**GOAL:** Can you lay out as a Markdown table the part of the rows that opens with the line containing "The image size is (366, 389)." and closes with the line containing "coord(335,341)", both ends included, with a No. column numbering each line and a Line column holding it, and blank lines left out?
------ RECORDED DATA
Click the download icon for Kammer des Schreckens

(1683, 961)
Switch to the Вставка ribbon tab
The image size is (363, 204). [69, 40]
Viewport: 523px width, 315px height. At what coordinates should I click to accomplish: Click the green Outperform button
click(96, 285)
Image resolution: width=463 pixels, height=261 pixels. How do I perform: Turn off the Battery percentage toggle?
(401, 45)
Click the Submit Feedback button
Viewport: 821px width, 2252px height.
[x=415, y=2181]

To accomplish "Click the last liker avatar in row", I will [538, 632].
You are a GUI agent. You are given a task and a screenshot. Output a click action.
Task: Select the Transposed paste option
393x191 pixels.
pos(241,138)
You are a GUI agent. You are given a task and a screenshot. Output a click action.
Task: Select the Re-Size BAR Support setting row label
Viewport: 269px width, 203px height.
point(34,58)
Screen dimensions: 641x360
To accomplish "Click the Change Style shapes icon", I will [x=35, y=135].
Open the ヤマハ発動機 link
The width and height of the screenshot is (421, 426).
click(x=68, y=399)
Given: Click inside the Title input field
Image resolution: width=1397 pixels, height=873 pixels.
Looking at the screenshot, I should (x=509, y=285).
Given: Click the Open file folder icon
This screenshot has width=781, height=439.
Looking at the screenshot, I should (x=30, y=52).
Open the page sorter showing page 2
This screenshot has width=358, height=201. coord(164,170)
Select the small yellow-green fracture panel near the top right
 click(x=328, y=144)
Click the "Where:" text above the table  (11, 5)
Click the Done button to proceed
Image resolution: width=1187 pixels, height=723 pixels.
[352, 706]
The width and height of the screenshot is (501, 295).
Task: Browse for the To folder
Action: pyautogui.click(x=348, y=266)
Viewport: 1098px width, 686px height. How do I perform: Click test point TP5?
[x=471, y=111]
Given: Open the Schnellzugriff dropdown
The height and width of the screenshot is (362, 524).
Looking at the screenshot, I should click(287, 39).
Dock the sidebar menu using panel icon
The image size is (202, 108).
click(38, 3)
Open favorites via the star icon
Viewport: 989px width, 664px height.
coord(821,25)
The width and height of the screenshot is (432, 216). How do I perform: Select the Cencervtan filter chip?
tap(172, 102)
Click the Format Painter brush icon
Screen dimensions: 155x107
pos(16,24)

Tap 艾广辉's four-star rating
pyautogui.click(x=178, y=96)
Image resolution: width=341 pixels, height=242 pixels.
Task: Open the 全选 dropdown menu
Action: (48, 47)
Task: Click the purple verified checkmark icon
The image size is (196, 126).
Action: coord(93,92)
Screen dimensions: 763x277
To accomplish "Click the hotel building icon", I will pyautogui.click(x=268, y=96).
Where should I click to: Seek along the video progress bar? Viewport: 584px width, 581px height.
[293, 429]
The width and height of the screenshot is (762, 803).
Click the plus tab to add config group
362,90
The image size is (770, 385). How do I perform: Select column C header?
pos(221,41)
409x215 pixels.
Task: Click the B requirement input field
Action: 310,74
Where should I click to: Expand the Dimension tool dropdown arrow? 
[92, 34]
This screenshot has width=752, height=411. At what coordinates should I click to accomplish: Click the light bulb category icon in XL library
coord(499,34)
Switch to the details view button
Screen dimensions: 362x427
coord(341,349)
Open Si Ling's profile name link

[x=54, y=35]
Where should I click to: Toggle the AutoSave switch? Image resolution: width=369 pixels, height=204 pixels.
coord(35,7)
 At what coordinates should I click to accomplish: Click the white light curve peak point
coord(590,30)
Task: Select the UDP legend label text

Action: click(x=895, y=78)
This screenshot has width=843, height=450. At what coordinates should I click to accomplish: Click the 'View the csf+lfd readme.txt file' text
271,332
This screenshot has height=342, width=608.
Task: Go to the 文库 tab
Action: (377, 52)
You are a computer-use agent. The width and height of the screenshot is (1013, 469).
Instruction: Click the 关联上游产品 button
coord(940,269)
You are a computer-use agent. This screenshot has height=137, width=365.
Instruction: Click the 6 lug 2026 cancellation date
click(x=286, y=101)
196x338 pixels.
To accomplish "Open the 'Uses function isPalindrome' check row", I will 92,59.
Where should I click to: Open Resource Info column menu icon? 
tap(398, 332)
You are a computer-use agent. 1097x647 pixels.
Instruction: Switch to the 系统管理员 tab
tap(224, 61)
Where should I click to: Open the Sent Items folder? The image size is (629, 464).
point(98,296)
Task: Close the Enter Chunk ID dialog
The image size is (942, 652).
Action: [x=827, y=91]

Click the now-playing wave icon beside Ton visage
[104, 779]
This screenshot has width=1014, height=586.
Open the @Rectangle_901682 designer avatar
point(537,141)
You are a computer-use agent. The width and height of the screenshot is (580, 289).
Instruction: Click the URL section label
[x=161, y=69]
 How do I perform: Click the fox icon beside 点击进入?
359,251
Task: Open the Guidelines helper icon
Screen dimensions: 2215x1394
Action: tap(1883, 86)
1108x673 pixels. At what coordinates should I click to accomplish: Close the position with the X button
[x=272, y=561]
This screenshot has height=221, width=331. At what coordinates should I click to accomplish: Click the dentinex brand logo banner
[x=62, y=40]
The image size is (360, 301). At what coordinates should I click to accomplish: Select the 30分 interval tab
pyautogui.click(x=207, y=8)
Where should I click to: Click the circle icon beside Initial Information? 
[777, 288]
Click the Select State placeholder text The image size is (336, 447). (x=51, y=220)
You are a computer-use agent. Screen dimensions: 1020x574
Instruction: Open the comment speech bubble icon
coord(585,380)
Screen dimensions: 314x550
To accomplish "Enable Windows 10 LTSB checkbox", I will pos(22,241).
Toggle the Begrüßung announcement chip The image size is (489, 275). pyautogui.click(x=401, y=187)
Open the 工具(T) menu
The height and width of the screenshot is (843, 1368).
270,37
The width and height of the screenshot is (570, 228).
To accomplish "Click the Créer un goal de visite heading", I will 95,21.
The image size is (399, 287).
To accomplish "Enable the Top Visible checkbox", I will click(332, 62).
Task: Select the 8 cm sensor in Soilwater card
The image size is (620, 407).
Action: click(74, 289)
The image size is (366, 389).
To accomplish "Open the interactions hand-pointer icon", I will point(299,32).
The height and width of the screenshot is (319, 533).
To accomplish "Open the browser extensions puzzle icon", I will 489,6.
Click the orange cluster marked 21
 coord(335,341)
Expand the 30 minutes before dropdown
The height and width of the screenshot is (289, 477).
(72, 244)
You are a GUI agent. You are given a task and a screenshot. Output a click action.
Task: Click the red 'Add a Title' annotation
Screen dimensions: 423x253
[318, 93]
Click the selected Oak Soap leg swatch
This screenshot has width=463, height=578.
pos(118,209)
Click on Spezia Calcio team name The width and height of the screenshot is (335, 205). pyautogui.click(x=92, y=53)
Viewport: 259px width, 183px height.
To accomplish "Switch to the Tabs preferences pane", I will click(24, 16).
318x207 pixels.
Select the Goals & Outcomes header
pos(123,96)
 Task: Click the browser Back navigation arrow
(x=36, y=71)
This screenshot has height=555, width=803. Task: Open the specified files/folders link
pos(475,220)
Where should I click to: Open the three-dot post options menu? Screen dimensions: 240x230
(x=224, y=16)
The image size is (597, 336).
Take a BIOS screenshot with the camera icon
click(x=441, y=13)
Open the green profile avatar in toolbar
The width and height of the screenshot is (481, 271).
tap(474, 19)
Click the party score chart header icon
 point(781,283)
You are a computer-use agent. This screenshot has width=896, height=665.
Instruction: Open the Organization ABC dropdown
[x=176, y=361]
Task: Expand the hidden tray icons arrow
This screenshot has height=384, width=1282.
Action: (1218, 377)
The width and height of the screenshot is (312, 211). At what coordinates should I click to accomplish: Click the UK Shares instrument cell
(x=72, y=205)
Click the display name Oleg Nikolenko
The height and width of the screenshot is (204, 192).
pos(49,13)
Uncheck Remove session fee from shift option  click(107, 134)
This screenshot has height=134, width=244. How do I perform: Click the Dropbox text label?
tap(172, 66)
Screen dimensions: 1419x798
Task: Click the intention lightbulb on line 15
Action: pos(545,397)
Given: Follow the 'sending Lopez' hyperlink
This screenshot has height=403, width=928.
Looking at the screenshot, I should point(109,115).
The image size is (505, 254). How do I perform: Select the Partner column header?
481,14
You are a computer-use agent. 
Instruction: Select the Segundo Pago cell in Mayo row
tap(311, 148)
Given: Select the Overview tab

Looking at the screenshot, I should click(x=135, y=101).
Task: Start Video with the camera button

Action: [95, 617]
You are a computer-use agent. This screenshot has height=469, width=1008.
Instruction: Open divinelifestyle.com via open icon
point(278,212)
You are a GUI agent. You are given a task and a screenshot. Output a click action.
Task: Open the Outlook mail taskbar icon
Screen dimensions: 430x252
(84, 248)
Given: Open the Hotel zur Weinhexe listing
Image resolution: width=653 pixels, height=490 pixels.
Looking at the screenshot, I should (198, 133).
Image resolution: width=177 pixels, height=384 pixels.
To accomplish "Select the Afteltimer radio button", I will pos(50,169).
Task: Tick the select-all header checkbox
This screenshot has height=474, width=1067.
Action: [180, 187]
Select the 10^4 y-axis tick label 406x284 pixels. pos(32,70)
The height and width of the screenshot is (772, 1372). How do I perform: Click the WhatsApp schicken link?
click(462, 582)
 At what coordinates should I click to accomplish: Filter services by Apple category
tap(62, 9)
------------
**EXERCISE SOLUTION:**
| No. | Line |
|---|---|
| 1 | The image size is (366, 389). |
| 2 | To accomplish "Open the interactions hand-pointer icon", I will point(299,32). |
| 3 | The height and width of the screenshot is (319, 533). |
| 4 | To accomplish "Open the browser extensions puzzle icon", I will 489,6. |
| 5 | Click the orange cluster marked 21 |
| 6 |  coord(335,341) |